The first part of that statement is what Trump has always promised: Whatever is broken, he'll fix it, as only he can fix it. The second part — they'll feel as though they needn't vote again — tends to contradict, or again, soften, what Trump plainly said: "Get out and vote, just this time. You won’t have to do it anymore." What's more, the most liberal — and by that I mean the most unrealistic, and even impossible — interpretation of Trump's words is what Prof. Mercieca arrived at.
For never in the history of American politics or worldly reality has there been an electoral instance in which voters believed, or felt, that "all the problems [had been] solved." Hence, elections and a possible change in leadership. Trump negated that option. The kicker from the good professor? "He doesn’t give specific details here." That leaves me at a loss for any further examination of her analysis, since her idea of specificity differs vastly from mine.
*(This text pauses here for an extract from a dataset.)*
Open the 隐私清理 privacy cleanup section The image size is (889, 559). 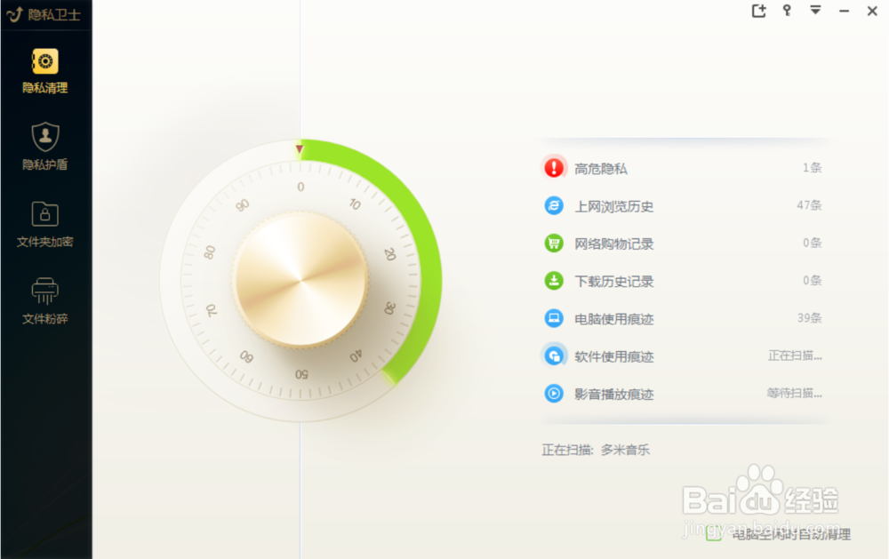pyautogui.click(x=45, y=71)
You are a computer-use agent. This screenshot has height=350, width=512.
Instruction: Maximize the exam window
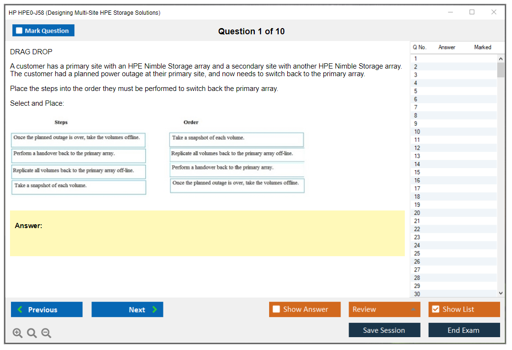pos(472,12)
Harvard's distinguished professor of government Steven Levitsky, co-author of Tyranny of the Minority: Why American Democracy Reached the Breaking Point, shockingly told the Post that he didn’t see Trump's comment as "indicative of an organized plot to end elections in the United States." He did however concede that it represented more evidence that "the guy has got authoritarian reflexes." Yes, and innate reflexes have a way of getting lots of exercise.
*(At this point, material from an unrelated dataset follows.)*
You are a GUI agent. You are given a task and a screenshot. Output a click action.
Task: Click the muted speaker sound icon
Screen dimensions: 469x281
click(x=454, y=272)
Levitsky’s co-author, Daniel Ziblatt, went a trifle further, saying “I can’t think of a major candidate for office in any democracy on Earth since at least World War II who speaks in such overtly authoritarian ways. Not Victor Orban in Hungary, not Recep Erdogan in Turkey. Nowhere." Unspoken by Ziblatt is that that leaves only one step further for Trump: either no elections or rigged ones.
Finally we come to what I loosely called the politicos involved in this, The Mysterious Case of the Bloody Obvious. The Post quoted but one: Trump's spokesman, the ever gyrating Steven Cheung. He issued a rather belated statement on Saturday expressing that his boss "was talking about uniting this country and bringing prosperity to every American, as opposed to the divisive political environment that has sowed so much division and even resulted in an assassination attempt."
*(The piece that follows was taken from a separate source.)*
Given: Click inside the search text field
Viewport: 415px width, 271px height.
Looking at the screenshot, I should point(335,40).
Cheung does get bonus points for somehow managing to work in Trump's grazed ear for the umpteenth time. Other than that, his statement was merely characteristic of all Trumpian gibberish — just a heap of words stripped of any substance or sense. It was also cleanly sheared of relevance, unless by Americans' extraordinary happiness under another Trump administration Cheung meant what German propagandists said in the early 1930s: Why would you even want to vote when you're living in a fascist paradise?
After writing these more than 2,200 words, I should hope that my drift is as unmistakable as it is irate. A presidential nominee of a major political party has twice openly advocated the end of American democracy, one way or another. And yet the major press has treated the story as something of a ho-hum affair and political analysts in our nation's most respected institutions of higher education have conjured alternative explanations of it for reasons I know not. I do know that both acts are betrayals of the American electorate and our long-cherished political system — which Donald J. Trump is hellbent on destroying.
And so I ask myself: How can we have a fair and even remotely informed election in 2024 when so many influential voices are dwelling in democracy's obfuscated darkness?